Task prompt
Give again, word for word, every line in the entries below from the line with "MyMoodTee® (106, 2095)" up to and including the line with "Экскурсии (48, 1960)", and no other line.
╔══
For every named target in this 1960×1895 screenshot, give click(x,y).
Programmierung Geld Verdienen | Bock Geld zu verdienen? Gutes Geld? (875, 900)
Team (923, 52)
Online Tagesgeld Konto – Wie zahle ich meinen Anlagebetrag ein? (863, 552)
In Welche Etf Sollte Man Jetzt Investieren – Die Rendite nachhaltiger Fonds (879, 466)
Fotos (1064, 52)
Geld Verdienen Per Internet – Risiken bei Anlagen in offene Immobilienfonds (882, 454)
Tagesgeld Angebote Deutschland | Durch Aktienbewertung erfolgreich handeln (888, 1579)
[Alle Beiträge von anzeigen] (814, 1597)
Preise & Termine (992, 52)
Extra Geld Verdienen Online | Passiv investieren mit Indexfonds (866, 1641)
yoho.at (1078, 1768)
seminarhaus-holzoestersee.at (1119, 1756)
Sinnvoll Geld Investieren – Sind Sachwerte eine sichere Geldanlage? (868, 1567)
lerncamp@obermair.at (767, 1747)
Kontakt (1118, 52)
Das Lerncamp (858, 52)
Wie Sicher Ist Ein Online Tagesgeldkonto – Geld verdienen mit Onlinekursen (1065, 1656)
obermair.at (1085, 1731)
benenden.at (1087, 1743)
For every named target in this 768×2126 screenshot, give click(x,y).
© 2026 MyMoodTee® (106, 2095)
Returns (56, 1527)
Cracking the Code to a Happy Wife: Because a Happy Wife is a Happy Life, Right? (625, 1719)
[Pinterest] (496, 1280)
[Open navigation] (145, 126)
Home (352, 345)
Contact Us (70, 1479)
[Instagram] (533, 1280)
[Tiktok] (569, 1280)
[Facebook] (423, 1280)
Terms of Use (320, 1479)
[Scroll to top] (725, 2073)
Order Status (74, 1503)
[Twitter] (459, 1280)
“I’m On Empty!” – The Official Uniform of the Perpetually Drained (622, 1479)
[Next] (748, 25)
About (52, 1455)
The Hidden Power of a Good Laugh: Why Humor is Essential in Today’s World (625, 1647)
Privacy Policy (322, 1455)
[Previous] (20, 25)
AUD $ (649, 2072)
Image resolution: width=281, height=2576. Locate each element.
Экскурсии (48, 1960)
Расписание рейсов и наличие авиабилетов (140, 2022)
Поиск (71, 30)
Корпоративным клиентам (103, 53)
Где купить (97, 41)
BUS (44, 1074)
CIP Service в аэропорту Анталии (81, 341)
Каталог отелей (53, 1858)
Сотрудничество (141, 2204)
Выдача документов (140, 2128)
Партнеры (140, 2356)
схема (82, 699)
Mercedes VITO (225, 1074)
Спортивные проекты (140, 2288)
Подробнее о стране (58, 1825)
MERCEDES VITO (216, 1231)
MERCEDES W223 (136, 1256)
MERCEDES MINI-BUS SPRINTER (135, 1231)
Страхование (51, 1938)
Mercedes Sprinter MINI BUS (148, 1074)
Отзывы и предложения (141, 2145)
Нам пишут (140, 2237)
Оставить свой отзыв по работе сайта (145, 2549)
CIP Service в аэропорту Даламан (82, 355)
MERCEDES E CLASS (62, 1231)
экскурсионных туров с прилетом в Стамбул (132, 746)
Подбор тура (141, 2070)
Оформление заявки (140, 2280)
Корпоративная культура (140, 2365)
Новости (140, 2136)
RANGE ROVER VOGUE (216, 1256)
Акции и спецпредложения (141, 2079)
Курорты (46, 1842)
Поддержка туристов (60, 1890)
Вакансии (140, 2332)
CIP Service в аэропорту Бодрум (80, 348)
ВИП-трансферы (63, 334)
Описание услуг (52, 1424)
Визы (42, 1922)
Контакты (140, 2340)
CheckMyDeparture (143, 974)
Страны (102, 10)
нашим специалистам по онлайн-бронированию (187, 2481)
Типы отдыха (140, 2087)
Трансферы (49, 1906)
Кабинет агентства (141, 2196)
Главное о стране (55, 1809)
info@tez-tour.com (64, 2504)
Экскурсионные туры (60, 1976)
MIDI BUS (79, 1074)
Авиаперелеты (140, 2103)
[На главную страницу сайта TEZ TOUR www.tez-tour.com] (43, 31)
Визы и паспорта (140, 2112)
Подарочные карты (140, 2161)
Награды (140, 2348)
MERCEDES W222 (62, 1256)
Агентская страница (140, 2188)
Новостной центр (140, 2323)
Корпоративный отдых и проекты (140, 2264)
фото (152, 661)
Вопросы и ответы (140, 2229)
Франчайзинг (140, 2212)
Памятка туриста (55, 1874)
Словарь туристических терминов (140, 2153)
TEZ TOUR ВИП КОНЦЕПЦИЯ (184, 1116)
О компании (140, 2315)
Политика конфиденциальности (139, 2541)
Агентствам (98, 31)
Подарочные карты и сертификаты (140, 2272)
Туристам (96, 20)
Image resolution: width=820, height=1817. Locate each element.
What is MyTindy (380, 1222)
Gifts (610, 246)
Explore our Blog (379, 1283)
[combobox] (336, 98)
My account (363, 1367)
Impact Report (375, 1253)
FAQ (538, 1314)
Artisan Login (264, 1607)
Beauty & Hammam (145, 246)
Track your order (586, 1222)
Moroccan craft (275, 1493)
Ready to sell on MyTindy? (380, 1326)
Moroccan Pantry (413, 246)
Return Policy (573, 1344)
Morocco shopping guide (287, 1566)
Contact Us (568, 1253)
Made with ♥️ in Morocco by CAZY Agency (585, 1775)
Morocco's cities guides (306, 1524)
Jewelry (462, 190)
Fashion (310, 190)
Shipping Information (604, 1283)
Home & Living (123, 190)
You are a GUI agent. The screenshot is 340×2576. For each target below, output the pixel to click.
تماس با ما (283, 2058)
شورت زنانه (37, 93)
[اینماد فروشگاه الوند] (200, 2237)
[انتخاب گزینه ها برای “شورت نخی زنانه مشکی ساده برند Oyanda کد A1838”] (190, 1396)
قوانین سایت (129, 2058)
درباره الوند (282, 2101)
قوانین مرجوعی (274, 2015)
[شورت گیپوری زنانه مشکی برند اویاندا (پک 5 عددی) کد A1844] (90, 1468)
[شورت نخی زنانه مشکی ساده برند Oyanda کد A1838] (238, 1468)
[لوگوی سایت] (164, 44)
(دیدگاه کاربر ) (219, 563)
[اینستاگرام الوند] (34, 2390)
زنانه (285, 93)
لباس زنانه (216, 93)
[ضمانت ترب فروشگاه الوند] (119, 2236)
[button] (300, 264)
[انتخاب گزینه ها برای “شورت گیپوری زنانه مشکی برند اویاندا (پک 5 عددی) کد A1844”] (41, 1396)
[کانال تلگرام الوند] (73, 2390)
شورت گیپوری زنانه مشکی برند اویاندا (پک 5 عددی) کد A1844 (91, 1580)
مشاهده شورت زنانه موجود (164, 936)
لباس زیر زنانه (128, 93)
╚══
The completed task
© 2026 MyMoodTee® (106, 2095)
Returns (56, 1527)
Cracking the Code to a Happy Wife: Because a Happy Wife is a Happy Life, Right? (625, 1719)
[Pinterest] (496, 1280)
[Open navigation] (145, 126)
Home (352, 345)
Contact Us (70, 1479)
[Instagram] (533, 1280)
[Tiktok] (569, 1280)
[Facebook] (423, 1280)
Terms of Use (320, 1479)
[Scroll to top] (725, 2073)
Order Status (74, 1503)
[Twitter] (459, 1280)
“I’m On Empty!” – The Official Uniform of the Perpetually Drained (622, 1479)
[Next] (748, 25)
About (52, 1455)
The Hidden Power of a Good Laugh: Why Humor is Essential in Today’s World (625, 1647)
Privacy Policy (322, 1455)
[Previous] (20, 25)
AUD $ (649, 2072)
Image resolution: width=281, height=2576. Locate each element.
Экскурсии (48, 1960)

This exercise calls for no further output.